→ Instructions to follow:
Copy out all the lines of the data precisely, omitting any pictures.

Stored records:
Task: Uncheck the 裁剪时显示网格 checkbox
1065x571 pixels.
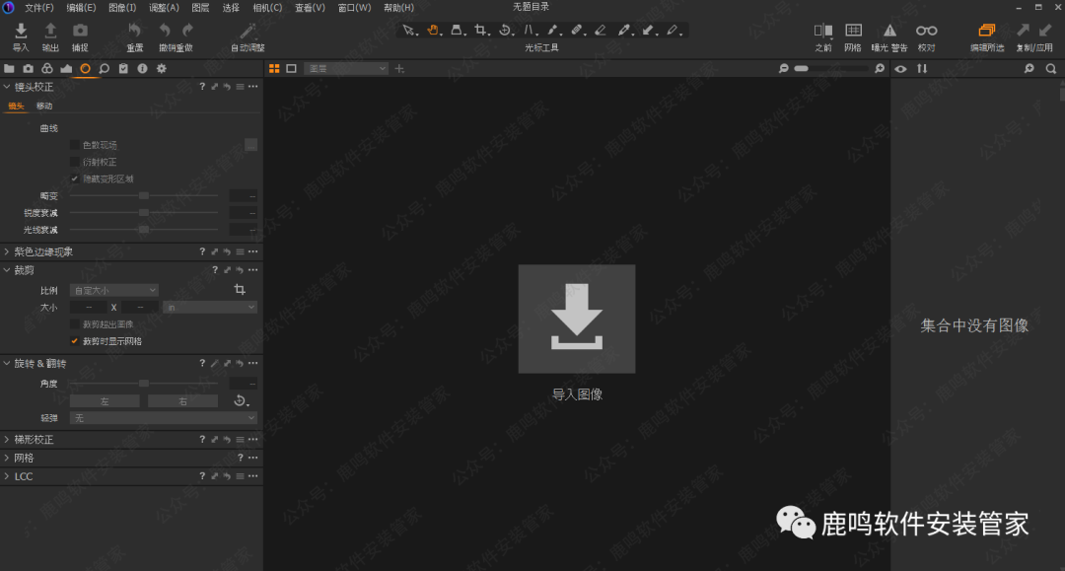Action: (75, 341)
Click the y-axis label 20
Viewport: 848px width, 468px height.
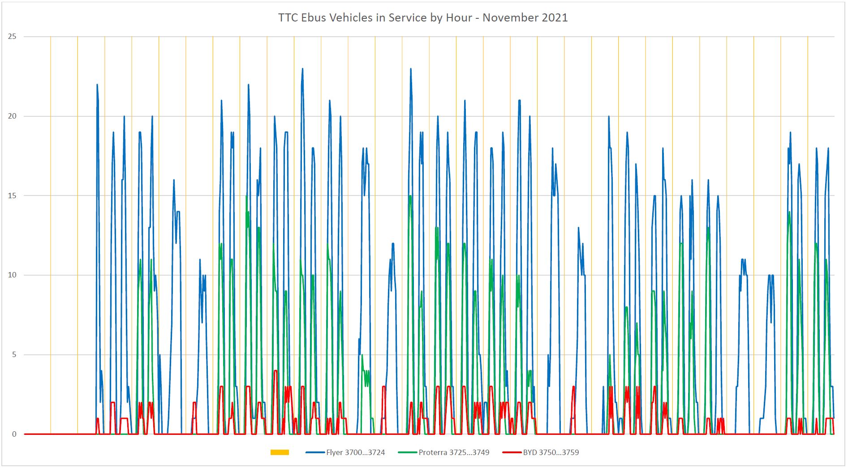pyautogui.click(x=12, y=116)

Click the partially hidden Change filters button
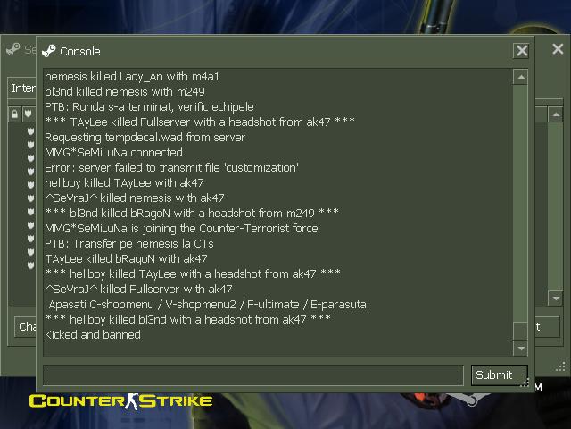(x=26, y=326)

→ Written solution:
Task: Uncheck the 裁剪时显示网格 checkbox
1065x571 pixels.
Action: (75, 341)
Click the y-axis label 20
Viewport: 848px width, 468px height.
pyautogui.click(x=12, y=116)

Click the partially hidden Change filters button
(x=26, y=326)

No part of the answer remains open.